Using the example of the acceptance of principles of restitution to individuals who lost art during the Holocaust, the Resolution urges that similar principles should apply regarding the restitution of cultural objects to source nations. Curiously, however, the EU Resolution fails to mention the seizure of Jewish individual and communal property by Middle Eastern and North African (MENA) nations during forced expulsions of Jewish populations after the creation of Israel and the Six-Day War. Nor does it address the demands by members of expelled Jewish and Christian communities of rights to their art and artifacts, which have been nationalized by Iraq, Syria, Libya, Egypt, Algeria, and other MENA nations today.

The EU Resolution states that currently, claims for artworks are hampered by “the expiration of post-war restitution laws, the non-retroactivity of conventional norms, the lack of any definition of looted ‘art’, statute of limitations provisions on claims or the provisions on adverse possession and good faith.”

It acknowledges that UNESCO, museums and collectors are doing provenance research in order to return works to their owners, but regrets that there has been insufficient follow-up within the EU system to develop, “civil and procedural law rules, provenance research, cataloguing systems, alternative dispute resolution mechanisms and the value of creating a cross-border coordination administrative authority.”

The EU Resolution calls on the European Commission to “protect, support and encourage cross-border restitution claims of cultural assets displaced and misappropriated as a result of state-sanctioned acts of plunder or looted during armed conflicts.”

There are some obvious contradictions within the EU Resolution.  It states that EU legislative action should apply only to future transactions and not apply retroactively, while at the same time urging EU Member States to “harmonise the rules on provenance research and to incorporate some of the basic principles of the 1995 UNIDROIT Convention on stolen or illegally exported cultural objects.” UNIDROIT allows states to claim objects as unlawfully exported 75 years or more after the fact. At the same time, the EU Regulation also “welcomes” the EU regulations on import of cultural goods which came into force in December 2018, and which will deny EU import licenses to cultural goods without proof of lawful export from source countries unless the export took place prior to 1972.

Recueil d’antiquités egyptiennes, etrusques, grecques et romaines, 1756. Wikimedia Commons.

The EU Parliament has thus effectively categorized all art without documented history of lawful export as “illicit.” Yet vast numbers of antiques and antiquities have entered global commerce since the 18th century.

The range of objects that would be covered if this proposal is adopted is vast. Almost all art-source nations outside of Europe and the US adopted laws in the late 20th or early 21st century nationalizing all art over 50-100 years of age and prohibiting its export. Few took actions to actually curb exports, and even fewer created export permitting systems except for restoration or temporary loans.

Regardless of the date of export, very few artworks and antiquities still have paperwork showing the terms of export in sufficient detail to meet EU standards for legal export.
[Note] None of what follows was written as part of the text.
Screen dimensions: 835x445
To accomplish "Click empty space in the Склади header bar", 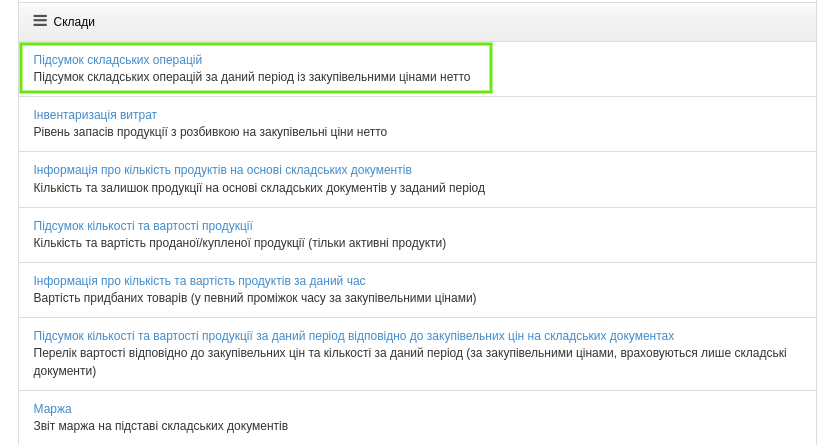I will (x=450, y=21).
Egypt, the source of the largest number of antiquities in circulation, allowed legal export until 1983, but did not provide documentation sufficient to identify individual objects, merely certifying to boxes or cases of antiquities.

Together with the EU regulations adopted in December 2018, the January 17 Resolution institutionalizes myths about the art trade unsupported by evidence and discounted by the EU’s own investigations and research. It is regrettable that the positive steps urged by the EU in regard to return of Holocaust items and artworks looted in conflicts are undermined by its inaccuracies regarding the historical circulation of antiquities and antiques, and its unjustified characterization of public and private collections and the art trade as 80-90% illicit.